- **Document extract**:

"""

# Out door enclosure



## beardeddragon111 (Mar 16, 2018)

I've talked about it a lot and haven't really gotten to do it, but now I have a good chance to get the tegu outdoors this summer. Down here in Alabama we have a really nice environment for the tegu. We had some turkeys that lived outdoors and don't have them anymore and now are left with this enclosure. Of course it's In no condition for a tegu right now, chicken wire, not floor, etc. But I was wondering if any of you think it's of use? Or should instant from scratch? The frame is made of 1x6s and I don't know if that's good enough to keep a tegu in. Ours in particular is destructive so I may just start new anyway






Sent from my SAMSUNG-SM-G920A using Tapatalk


----------



## Walter1 (Mar 16, 2018)

What are its floor dimensions?


----------



## beardeddragon111 (Mar 16, 2018)

Walter1 said:


> What are its floor dimensions?


6x6x3 feet. I have some panels to make it a 12x6x3 though, and could build a base for more height.

Sent from my SAMSUNG-SM-G920A using Tapatalk


----------



## Walter1 (Mar 16, 2018)

If it's sturdy and easy for you to retrieve tegu, looks good to me. For ease on your part, might considet a walk-in.


----------



## Zyn (Mar 17, 2018)

Looks fine look at underground reptiles outdoor enclosure video looks about the same. Only
Thing to consider is having part of it covered for shade and maybe make it dig proof so they can't dig out


----------



## beardeddragon111 (Mar 17, 2018)

Zyn said:


> Looks fine look at underground reptiles outdoor enclosure video looks about the same. Only
> Thing to consider is having part of it covered for shade and maybe make it dig proof so they can't dig out


I'm thinking I'll build a base under it to provide some shade and enough high for me to walk in. Gonna cover the whole thing in a layer of welded wire as well because I know he'll tire through chicken wire.

Sent from my SAMSUNG-SM-G920A using Tapatalk


----------

"""

- **Goal of the exercise**: Return the stretch from "## Zyn (Mar" through "beardeddragon111 (Mar 17, 2018)" in the forum thread about an outdoor tegu enclosure, copied word for word.

- **Provided records**:
"""

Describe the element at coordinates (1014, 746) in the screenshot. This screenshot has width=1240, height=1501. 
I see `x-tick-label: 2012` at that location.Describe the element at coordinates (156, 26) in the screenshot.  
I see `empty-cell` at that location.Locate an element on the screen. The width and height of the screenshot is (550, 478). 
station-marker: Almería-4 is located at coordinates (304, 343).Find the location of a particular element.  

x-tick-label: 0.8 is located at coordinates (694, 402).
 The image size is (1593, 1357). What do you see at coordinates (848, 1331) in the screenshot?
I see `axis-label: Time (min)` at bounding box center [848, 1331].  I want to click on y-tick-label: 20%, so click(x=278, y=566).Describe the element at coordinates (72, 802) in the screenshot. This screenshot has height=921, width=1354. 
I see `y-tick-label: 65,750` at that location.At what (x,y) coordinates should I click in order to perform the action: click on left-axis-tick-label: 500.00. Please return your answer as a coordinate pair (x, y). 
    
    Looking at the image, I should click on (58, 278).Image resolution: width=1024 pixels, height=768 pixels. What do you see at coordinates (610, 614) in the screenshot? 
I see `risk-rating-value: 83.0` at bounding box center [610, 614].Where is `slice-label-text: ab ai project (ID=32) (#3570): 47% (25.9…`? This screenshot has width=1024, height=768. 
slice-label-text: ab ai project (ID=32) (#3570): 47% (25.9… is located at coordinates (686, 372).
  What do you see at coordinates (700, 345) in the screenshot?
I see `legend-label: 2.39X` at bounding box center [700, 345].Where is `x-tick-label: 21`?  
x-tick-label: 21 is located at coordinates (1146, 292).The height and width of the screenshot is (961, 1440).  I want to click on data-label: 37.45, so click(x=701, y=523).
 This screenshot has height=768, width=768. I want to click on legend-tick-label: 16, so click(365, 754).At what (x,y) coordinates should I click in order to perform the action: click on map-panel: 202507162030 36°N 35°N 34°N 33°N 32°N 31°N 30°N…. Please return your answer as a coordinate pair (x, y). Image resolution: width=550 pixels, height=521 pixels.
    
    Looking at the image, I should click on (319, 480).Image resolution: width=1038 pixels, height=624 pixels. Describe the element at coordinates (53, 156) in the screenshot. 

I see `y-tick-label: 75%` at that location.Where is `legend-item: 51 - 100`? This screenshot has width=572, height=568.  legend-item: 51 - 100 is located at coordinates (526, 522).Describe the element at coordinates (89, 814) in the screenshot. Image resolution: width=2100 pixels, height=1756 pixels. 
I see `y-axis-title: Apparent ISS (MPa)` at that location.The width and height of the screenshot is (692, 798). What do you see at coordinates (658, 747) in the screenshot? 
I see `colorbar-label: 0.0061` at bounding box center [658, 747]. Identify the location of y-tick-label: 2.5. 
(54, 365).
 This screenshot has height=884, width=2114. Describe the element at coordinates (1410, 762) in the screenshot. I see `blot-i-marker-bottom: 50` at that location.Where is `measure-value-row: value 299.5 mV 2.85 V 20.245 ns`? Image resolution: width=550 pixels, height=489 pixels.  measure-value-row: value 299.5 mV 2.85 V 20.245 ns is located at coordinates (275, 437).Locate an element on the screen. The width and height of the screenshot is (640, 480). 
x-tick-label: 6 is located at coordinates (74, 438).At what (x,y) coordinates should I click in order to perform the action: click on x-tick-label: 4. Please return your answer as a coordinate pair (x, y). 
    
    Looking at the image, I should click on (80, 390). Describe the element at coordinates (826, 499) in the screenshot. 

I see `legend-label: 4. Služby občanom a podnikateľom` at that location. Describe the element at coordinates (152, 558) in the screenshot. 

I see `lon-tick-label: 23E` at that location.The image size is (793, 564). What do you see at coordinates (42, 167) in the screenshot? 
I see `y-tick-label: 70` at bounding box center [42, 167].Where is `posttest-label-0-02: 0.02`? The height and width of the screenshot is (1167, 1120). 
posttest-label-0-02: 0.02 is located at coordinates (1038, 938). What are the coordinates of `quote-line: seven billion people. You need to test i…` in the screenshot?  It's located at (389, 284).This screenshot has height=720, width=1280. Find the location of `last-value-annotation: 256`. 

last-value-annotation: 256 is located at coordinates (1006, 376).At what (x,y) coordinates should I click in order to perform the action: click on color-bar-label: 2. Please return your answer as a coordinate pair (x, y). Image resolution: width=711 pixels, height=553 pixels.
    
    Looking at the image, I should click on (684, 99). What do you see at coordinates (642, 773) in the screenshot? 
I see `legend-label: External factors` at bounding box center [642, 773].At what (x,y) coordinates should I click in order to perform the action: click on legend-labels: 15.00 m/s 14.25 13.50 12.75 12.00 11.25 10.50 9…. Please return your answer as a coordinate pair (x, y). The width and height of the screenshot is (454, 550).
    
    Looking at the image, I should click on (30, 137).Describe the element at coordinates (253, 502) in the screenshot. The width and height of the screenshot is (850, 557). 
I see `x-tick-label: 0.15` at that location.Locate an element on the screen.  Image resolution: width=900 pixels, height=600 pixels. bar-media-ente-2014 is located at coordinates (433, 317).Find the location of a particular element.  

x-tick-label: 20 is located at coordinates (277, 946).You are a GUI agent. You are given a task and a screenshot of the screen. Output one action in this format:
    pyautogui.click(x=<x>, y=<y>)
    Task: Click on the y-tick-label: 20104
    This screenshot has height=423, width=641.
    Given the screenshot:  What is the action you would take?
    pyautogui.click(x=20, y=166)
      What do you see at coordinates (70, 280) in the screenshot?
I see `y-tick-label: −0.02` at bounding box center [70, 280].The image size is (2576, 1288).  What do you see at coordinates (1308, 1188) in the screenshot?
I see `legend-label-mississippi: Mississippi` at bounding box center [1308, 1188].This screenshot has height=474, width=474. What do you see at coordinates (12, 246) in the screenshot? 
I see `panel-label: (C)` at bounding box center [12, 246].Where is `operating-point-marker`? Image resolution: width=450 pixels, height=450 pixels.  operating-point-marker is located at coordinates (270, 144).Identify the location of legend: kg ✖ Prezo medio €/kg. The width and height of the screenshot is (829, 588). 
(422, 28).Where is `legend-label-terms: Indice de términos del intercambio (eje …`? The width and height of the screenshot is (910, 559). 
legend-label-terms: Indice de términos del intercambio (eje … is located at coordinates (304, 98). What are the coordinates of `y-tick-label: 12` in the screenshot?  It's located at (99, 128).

"""

- **Response for this exercise**:
## Zyn (Mar 17, 2018)

Looks fine look at underground reptiles outdoor enclosure video looks about the same. Only
Thing to consider is having part of it covered for shade and maybe make it dig proof so they can't dig out


----------



## beardeddragon111 (Mar 17, 2018)